“Si el poder no teme, es porque el país dejó de reaccionar”
- Armando Javier Garcia

- 30 mar
- 2 Min. de lectura
Hay algo más peligroso que la violencia. Acostumbrarse a ella.
México no amaneció así de un día para otro. No fue un quiebre visible, no hubo un momento exacto donde todo cambió. Fue más sutil. Más silencioso. Más eficaz.
Primero fueron las cifras. Después, la repetición. Y al final, la costumbre.
Hoy las desapariciones ya no detienen la conversación pública como antes.
Más de ciento treinta mil personas ausentes… y, sin embargo, el país sigue.
Sigue trabajando. Sigue votando. Sigue discutiendo… pero ya no sobre lo esencial.

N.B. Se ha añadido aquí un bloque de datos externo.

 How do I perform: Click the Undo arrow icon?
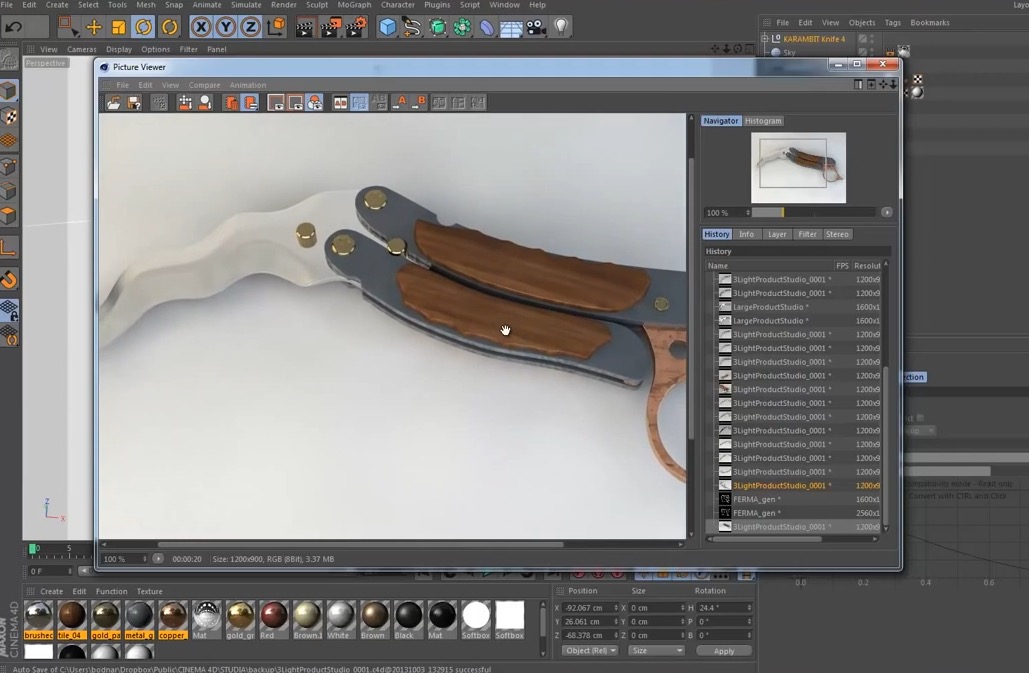point(13,27)

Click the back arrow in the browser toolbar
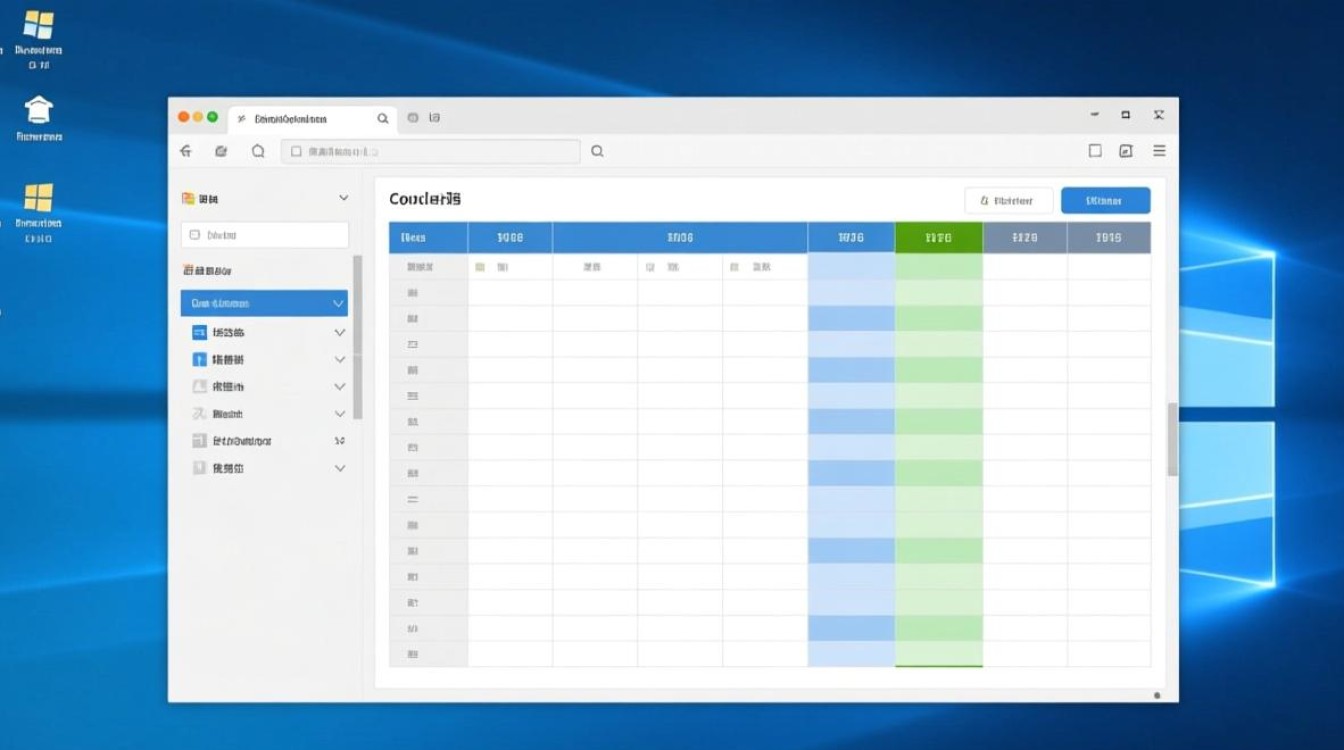185,151
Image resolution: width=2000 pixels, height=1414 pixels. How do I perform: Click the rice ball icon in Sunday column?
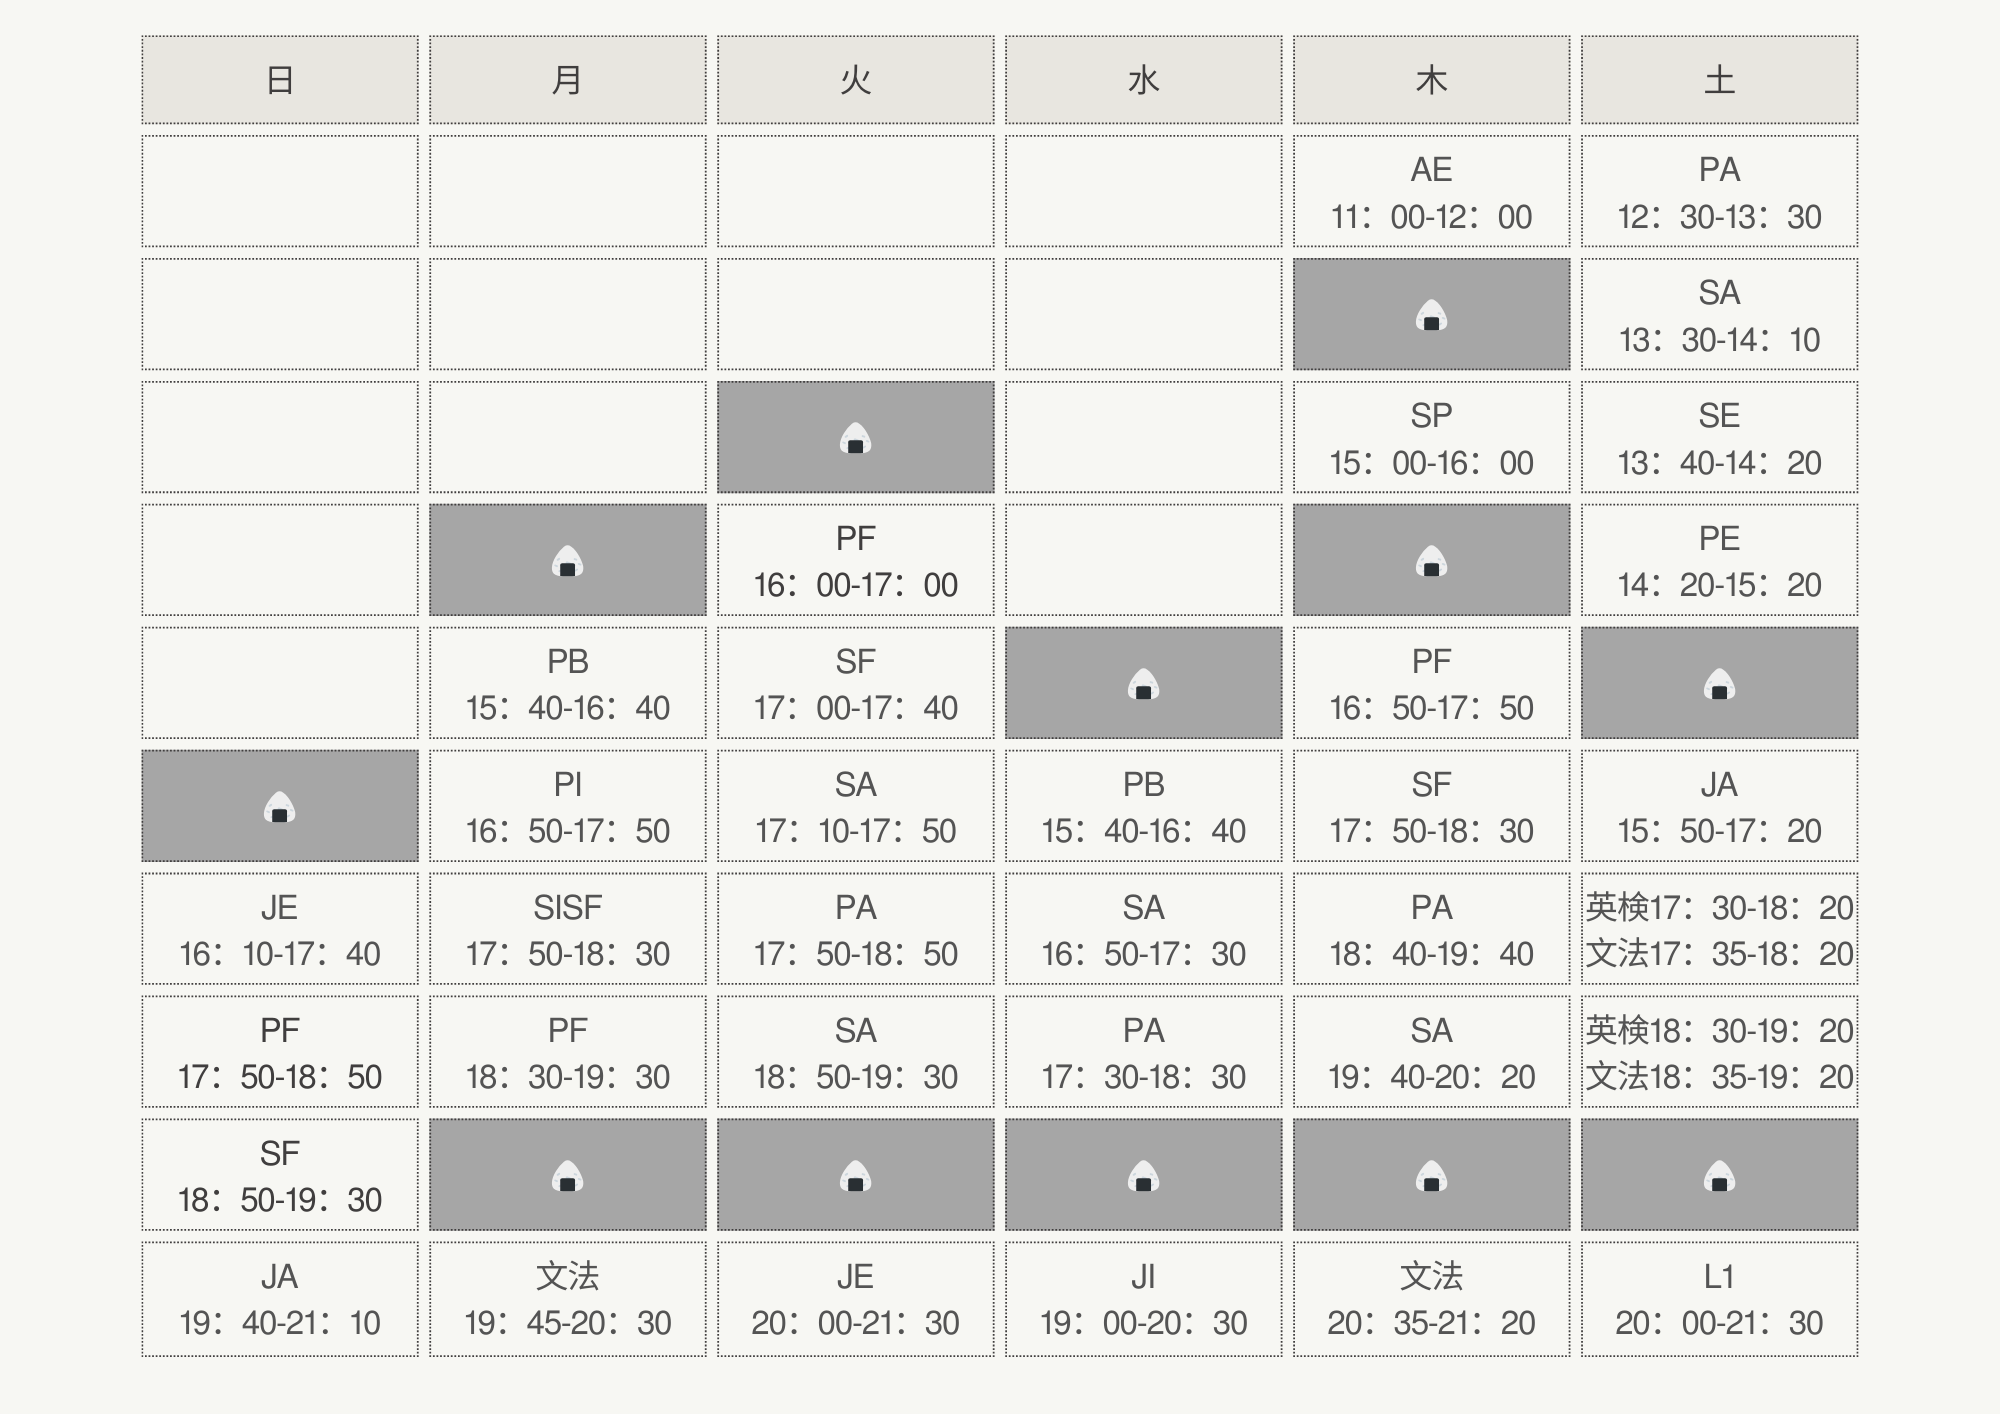(280, 806)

Y ahí es donde el problema deja de ser únicamente político.
Se vuelve social.
Porque mientras una parte del país sigue anclada en lo que fue, otra ha decidido no mirar lo que ocurre.
No desde la ignorancia, sino desde algo más complejo: la conveniencia emocional de no confrontar la realidad.

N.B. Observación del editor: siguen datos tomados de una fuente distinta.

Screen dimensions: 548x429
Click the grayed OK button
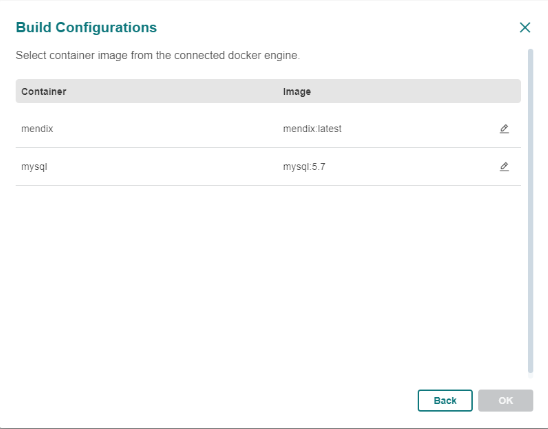[x=505, y=400]
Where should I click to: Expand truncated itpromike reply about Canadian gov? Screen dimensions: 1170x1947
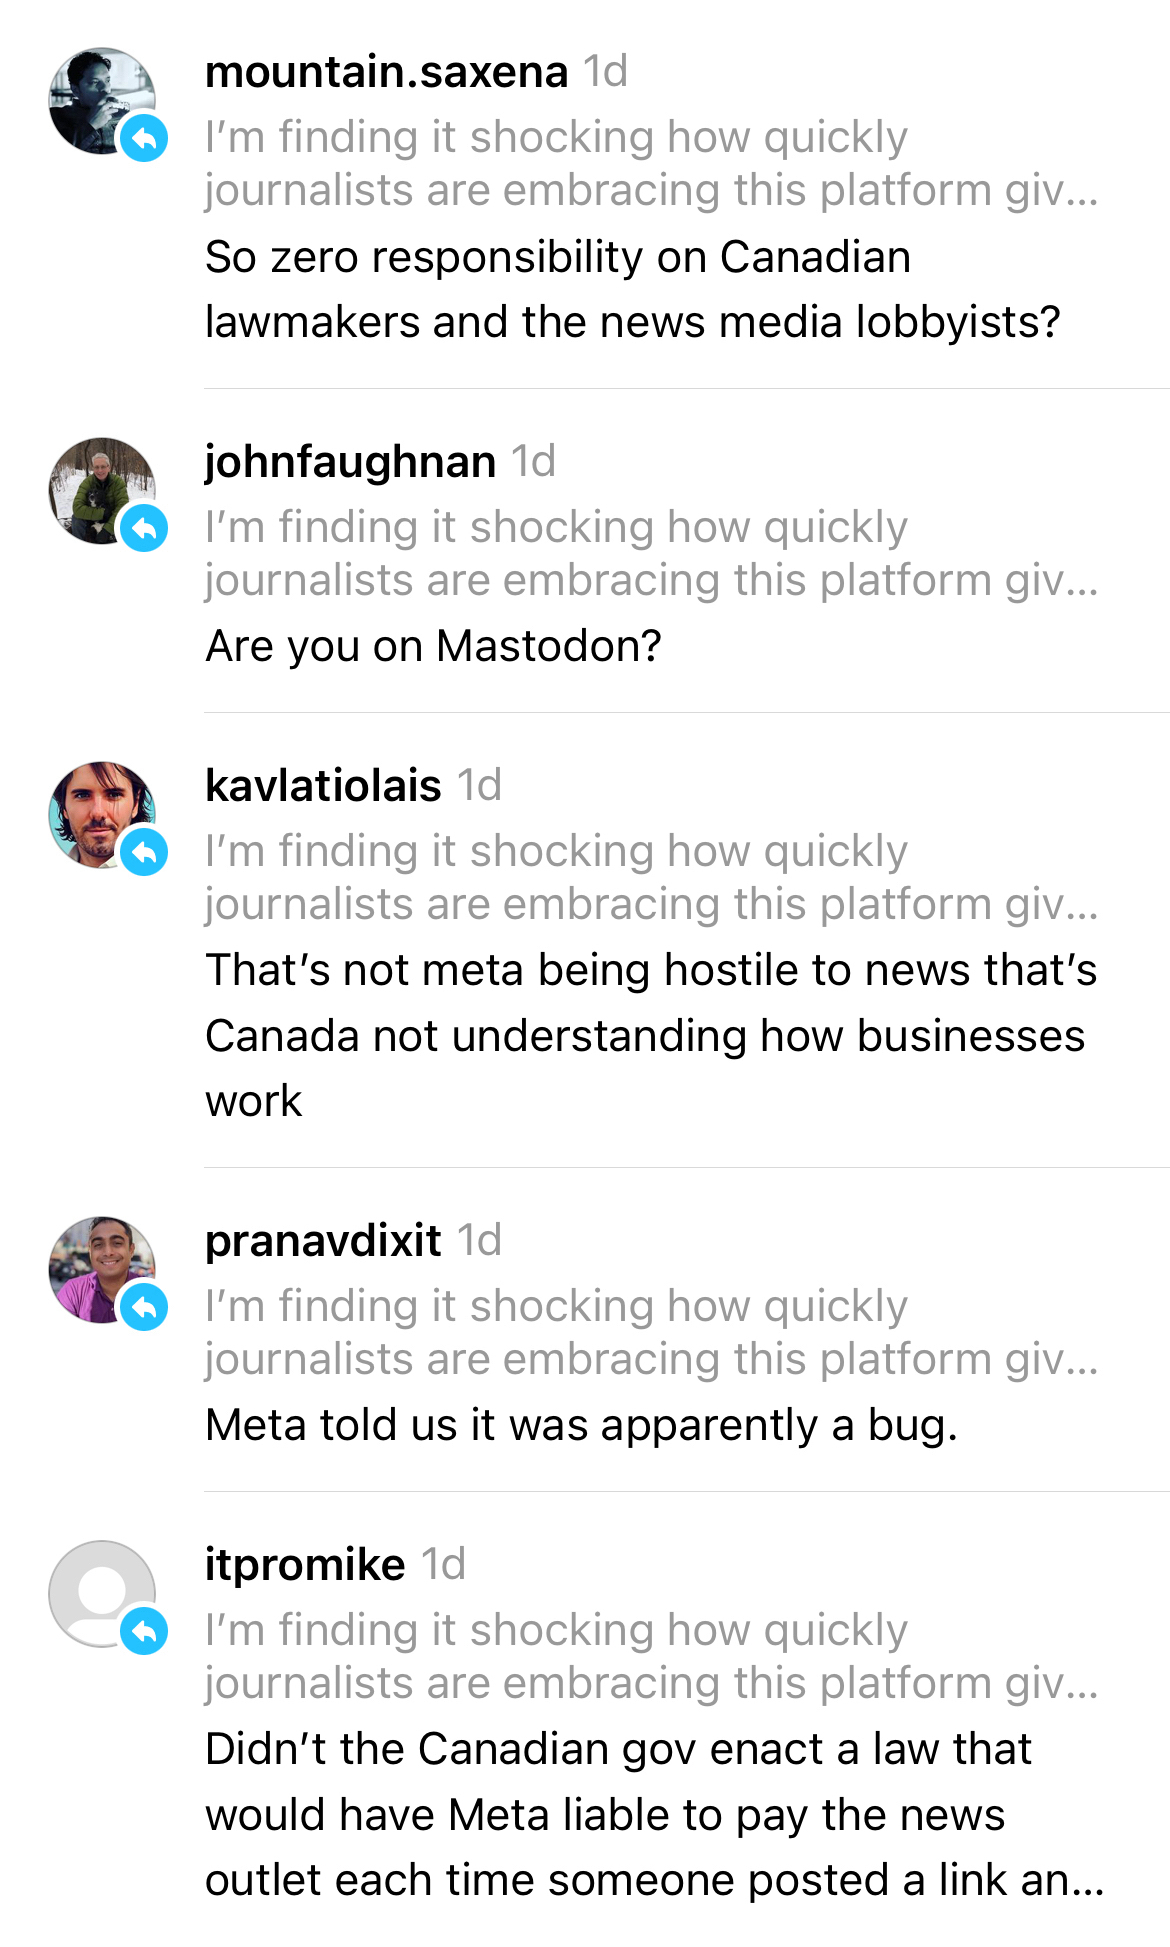[654, 1815]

Se defiende, Se justifica y Se relativiza.
Como si cuestionar al poder fuera traicionar una causa. Como si exigir resultados fuera alinearse con el adversario.
En ese terreno, la verdad pierde fuerza. No importa qué tan grave sea un hecho, sino a quién incomoda.
Si afecta al contrario, se amplifica. Si toca al poder, todo se calla.
Y así, poco a poco, la indignación deja de ser un reflejo… y se convierte en una herramienta selectiva. Ese es el punto de quiebre.
Cuando una sociedad decide qué le indigna y qué no, en función de su identidad política, deja de actuar como ciudadanía… y comienza a comportarse como facción.
Y un país fragmentado, los problemas de fondo no desaparecen. Solo dejan de discutirse con la misma urgencia.
La violencia sigue. Las desapariciones continúan. Las dudas sobre decisiones públicas se acumulan.
Pero el impacto ya no es el mismo.
Y no porque sean menos graves…sino porque ya no generan el mismo costo político.
Ahí es donde el poder encuentra su zona de confort.
No en la solución de los problemas, sino en la administración de la percepción.
Y cuando eso ocurre, las reglas cambian sin resistencia, las decisiones se toman sin presión y la rendición de cuentas se vuelve opcional.
La historia ya ha mostrado este camino.
No empieza con autoritarismo abierto. Empieza con normalización.
Con pequeñas concesiones. Con silencios que se vuelven rutina. Con ciudadanos que, sin darse cuenta, empiezan a tolerar lo que antes no hubieran permitido.
La democracia no desaparece de golpe.
Se vacía.
Sigue funcionando. Hay elecciones. Hay discursos. Hay instituciones.
Pero cada vez representa menos a una sociedad que ha dejado de cuestionar.
¿En qué momento dejamos de reaccionar?